| SET EXERCISE A |
Translate this sentence from the UltraVNC file transfer thread into French: "I am unable to use the File Transfer feature on Ultra VNC Viewer."
| SET EXERCISE B |
Carry on the UltraVNC file transfer thread, not the records, from the point where it stops.

# UltraVNC Viewer File Transfer Issues



## chowell32 (Mar 28, 2012)

I am unable to use the File Transfer feature on Ultra VNC Viewer.

I am running Win32 1.0.9.6 on both machines and can connect without a problem. When I right click on the Viewer and select File Transfer, it says "The connected VNC Server doesn't support UltraVNC File Transfer."

The toolbar at the top of both machines *does not* show the "Open File Transfer" icon. Only Send, Toggle Fullscreen Mode, Show Connection Options, Refresh Screen, Send 'Start', Send Custom Key, Show Status Window, Close Connection and Hide Toolbar Buttons. This is the case on both machines running Ultra VNC, though they are both updated to v. 1.0.9.6.

Can anyone help me figure out how to get this working?


----------



## fairnooks (Oct 1, 2007)

Simple things first; is file transfer enabled in the UltraVNC server; check the Admin properties for that I think, and in the viewer options make sure clipboard transfer is not disabled.


----------



## chowell32 (Mar 28, 2012)

Yes - thanks.

| ROWS |

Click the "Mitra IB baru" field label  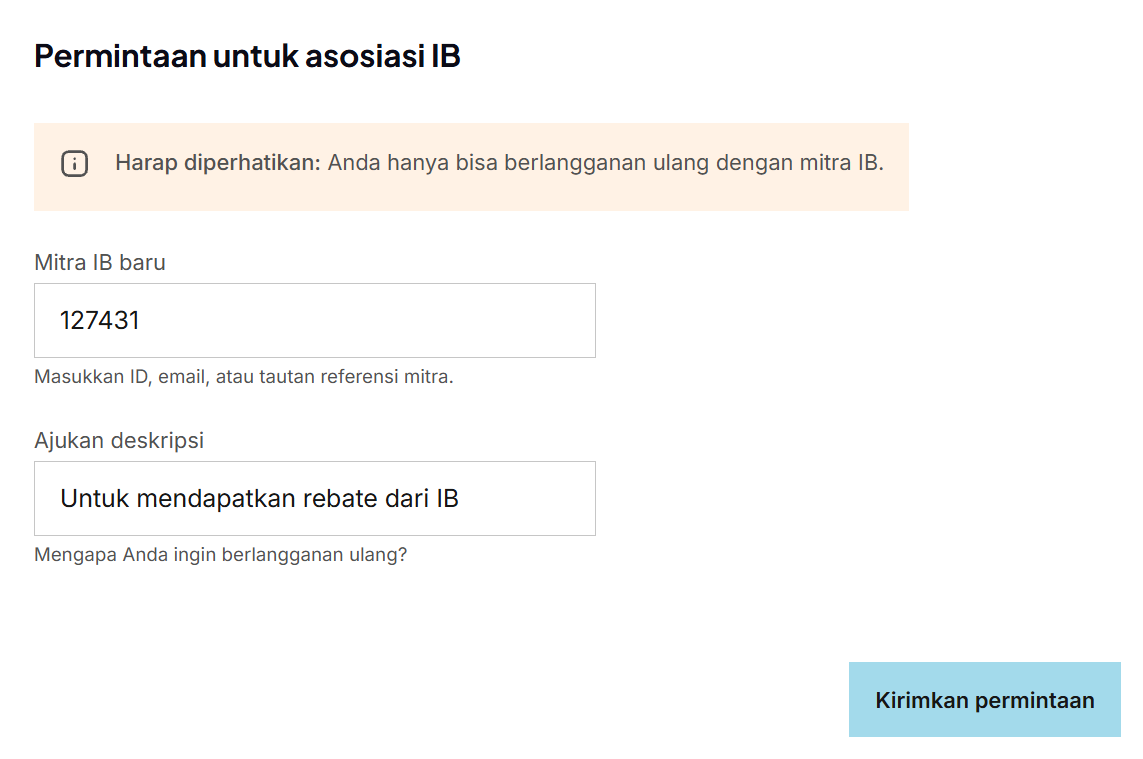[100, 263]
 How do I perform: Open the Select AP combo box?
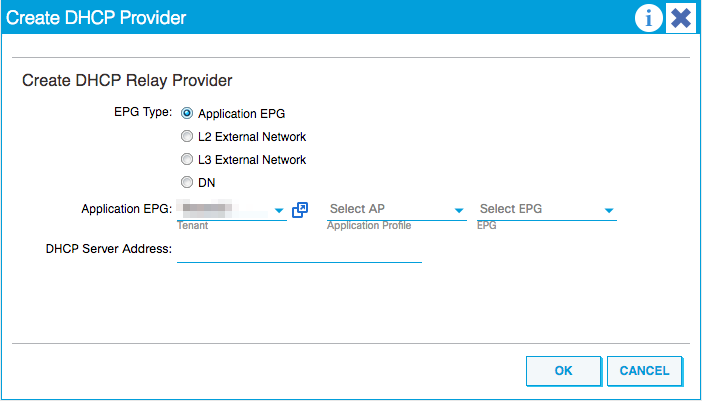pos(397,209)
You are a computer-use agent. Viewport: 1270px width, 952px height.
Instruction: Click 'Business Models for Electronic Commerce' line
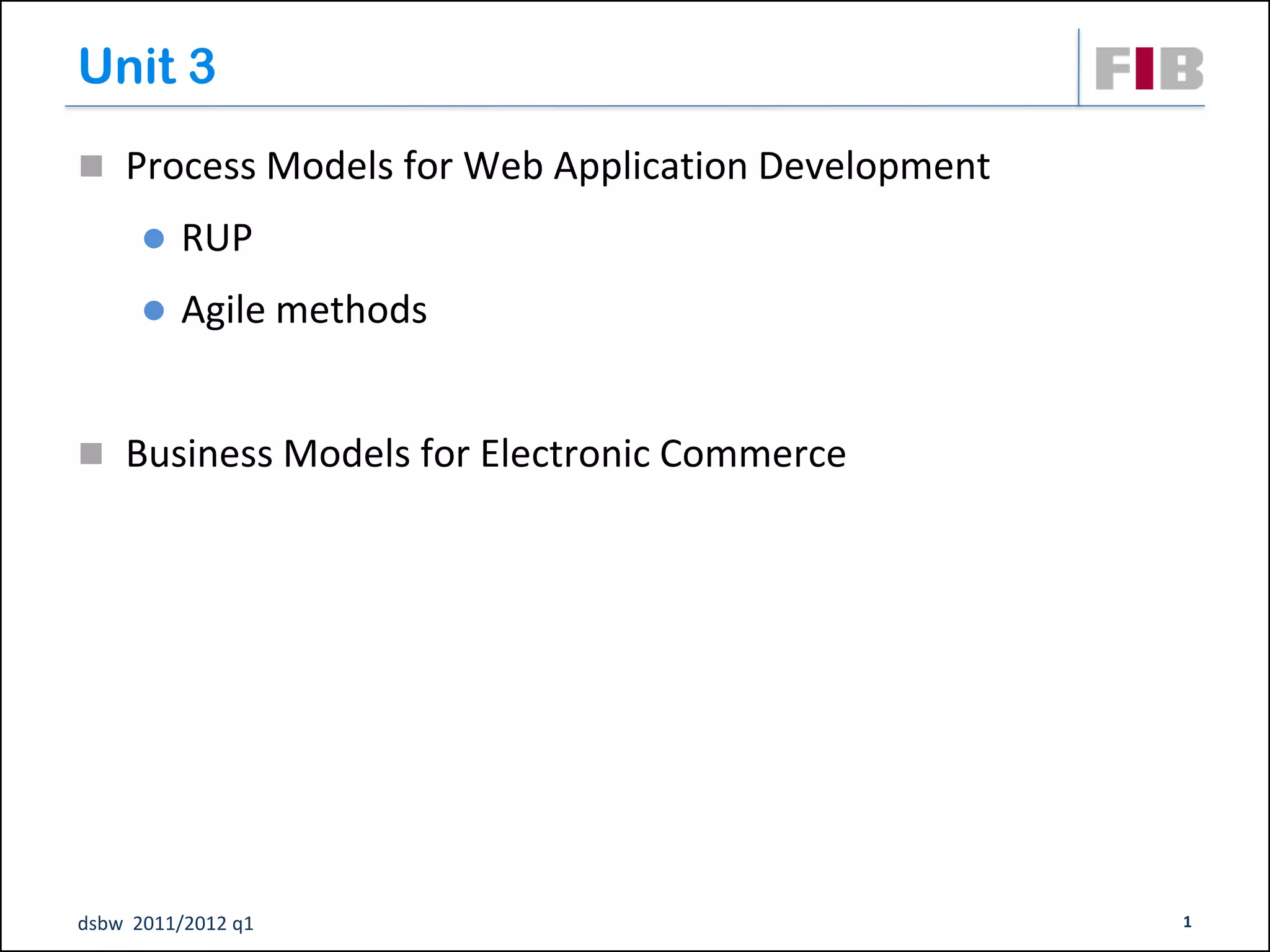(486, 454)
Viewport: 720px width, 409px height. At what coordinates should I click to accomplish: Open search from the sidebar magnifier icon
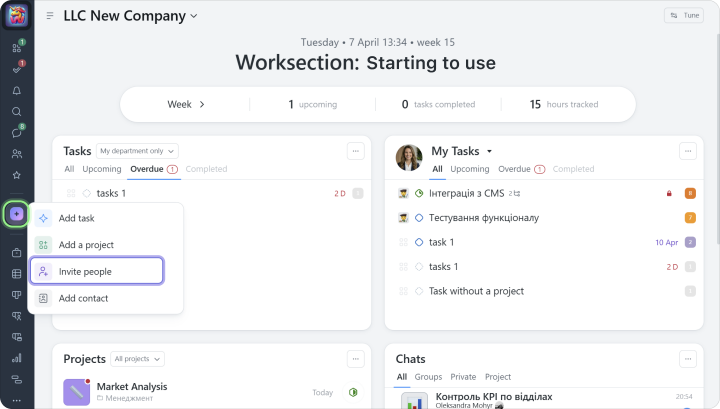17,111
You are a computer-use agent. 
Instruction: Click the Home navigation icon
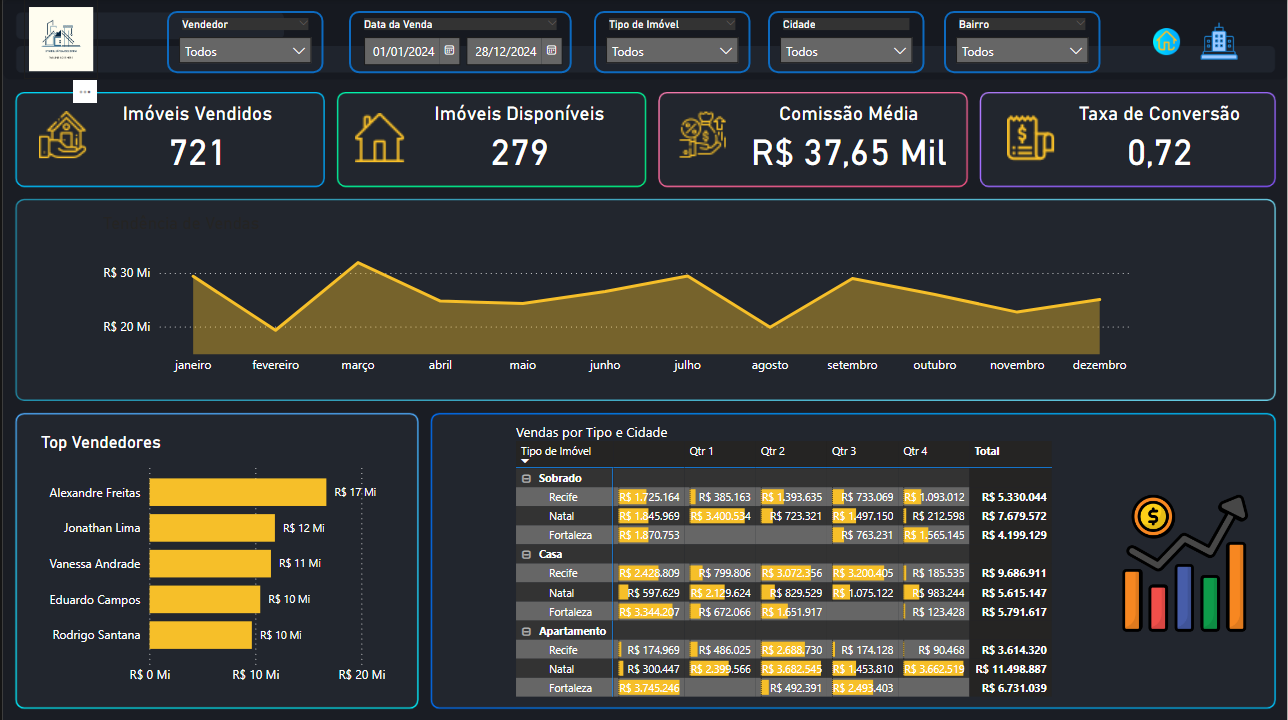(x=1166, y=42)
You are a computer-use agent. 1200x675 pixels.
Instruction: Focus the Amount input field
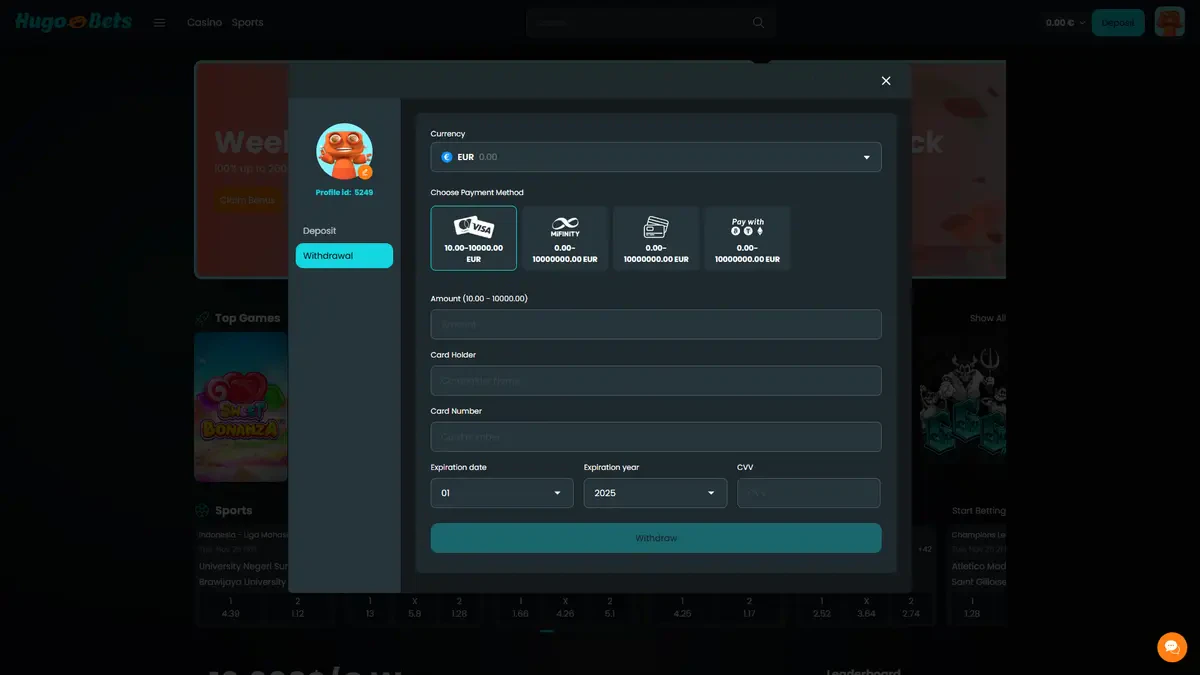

| EXERCISE RESPONSE A |
Je ne parviens pas à utiliser la fonction de transfert de fichiers d'Ultra VNC Viewer.

| EXERCISE RESPONSE B |
I think it may have something to do with the password settings? But I have fiddled with that for a while now and can't get it to either 'match up' or read each other to connect to the same server?


----------



## fairnooks (Oct 1, 2007)

If file transfer is enabled and still doesn't show an icon? What if you click on the little eye in the upper left of the viewer window and select it from the menu (Ctrl-Alt-F7)?
If that doesn't do anything I'm not sure what to suggest except maybe to try Revo uninstalling and then installing again.

Not sure what you mean by "match up;" the viewer connects to a server on the remote PC, either you can log on or you can't? I always use local I.P. address rather than computer name and that has always worked very well.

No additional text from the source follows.